**Passage to read**

_____

LOAD FROM
The LOAD FROM clause loads external data sources as temporary tables and executes relational operations directly on them.
This mechanism is designed for lightweight, on-the-fly analysis of external data without importing it into persistent graph storage.
LOAD FROM is particularly suitable for exploratory queries, data validation, and one-time analytical workloads.
Basic Syntax
LOAD FROM "<file_path>" (<options>)
RETURN <column_list>;Parameters
-
<file_path>Specifies the external data source path. Currently, only local file system paths are supported. -
<options>Specifies format-related and performance-related options. Supported options depend on the data format. -
RETURN <column_list>Specifies the columns to return. Use*to return all columns.
LOAD FROM CSV
CSV (Comma-Separated Values) is the most commonly used format for temporary table operations.
CSV Format Options
The following options control how CSV files are parsed:
| Option | Type | Default | Description |
|---|---|---|---|
delim | char | | | Field delimiter. Can be a single character (e.g. ',') or an escape character (e.g. '\t') |
header | bool | true | Whether the first row contains column names |
quote | char | " | Quote character used to enclose field values |
escape | char | \ | Escape character for special characters |
quoting | bool | true | Whether to enable quote processing |
escaping | bool | true | Whether to enable escape character processing |
Query Examples
All the following query examples use the Modern dataset.

_____

**Written request 1**
Name every option listed in the CSV format options table of the LOAD FROM documentation.

_____

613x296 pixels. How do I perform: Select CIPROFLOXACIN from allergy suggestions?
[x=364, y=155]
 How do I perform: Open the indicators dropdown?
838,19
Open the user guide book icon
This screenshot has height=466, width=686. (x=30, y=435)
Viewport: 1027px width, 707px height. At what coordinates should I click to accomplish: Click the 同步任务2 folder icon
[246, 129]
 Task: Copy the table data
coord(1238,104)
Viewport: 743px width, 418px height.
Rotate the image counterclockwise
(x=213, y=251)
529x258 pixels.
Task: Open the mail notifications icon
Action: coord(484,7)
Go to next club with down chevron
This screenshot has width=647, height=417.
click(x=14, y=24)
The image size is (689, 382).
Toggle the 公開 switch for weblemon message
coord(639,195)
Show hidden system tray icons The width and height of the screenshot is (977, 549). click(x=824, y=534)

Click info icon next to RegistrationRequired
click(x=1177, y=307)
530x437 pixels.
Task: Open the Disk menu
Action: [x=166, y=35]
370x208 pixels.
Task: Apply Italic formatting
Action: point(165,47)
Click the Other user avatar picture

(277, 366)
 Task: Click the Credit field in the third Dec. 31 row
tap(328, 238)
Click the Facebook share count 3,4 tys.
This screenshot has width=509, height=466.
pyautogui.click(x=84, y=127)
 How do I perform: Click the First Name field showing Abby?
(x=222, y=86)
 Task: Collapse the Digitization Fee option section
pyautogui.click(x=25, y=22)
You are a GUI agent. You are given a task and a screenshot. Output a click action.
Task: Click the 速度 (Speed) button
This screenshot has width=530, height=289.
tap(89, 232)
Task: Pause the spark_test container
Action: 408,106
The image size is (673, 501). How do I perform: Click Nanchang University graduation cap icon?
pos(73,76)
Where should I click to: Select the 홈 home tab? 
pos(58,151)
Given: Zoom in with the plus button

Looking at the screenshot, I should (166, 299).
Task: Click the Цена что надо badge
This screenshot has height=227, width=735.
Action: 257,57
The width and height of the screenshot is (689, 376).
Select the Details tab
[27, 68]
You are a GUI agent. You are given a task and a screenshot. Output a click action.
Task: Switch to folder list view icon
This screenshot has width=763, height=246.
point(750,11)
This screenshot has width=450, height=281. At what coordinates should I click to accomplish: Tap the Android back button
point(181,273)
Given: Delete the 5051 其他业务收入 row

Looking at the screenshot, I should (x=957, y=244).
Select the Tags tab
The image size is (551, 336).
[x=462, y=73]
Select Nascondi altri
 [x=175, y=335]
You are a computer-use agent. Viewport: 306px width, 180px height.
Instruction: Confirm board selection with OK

_____

**Written request 2**
Return the stretch of the entries from the line containing "Task: Copy the table data" through the line containing "click(x=14, y=24)", unchanged.

**Correct answer 1**
delim, header, quote, escape, quoting, escaping

**Correct answer 2**
 Task: Copy the table data
coord(1238,104)
Viewport: 743px width, 418px height.
Rotate the image counterclockwise
(x=213, y=251)
529x258 pixels.
Task: Open the mail notifications icon
Action: coord(484,7)
Go to next club with down chevron
This screenshot has width=647, height=417.
click(x=14, y=24)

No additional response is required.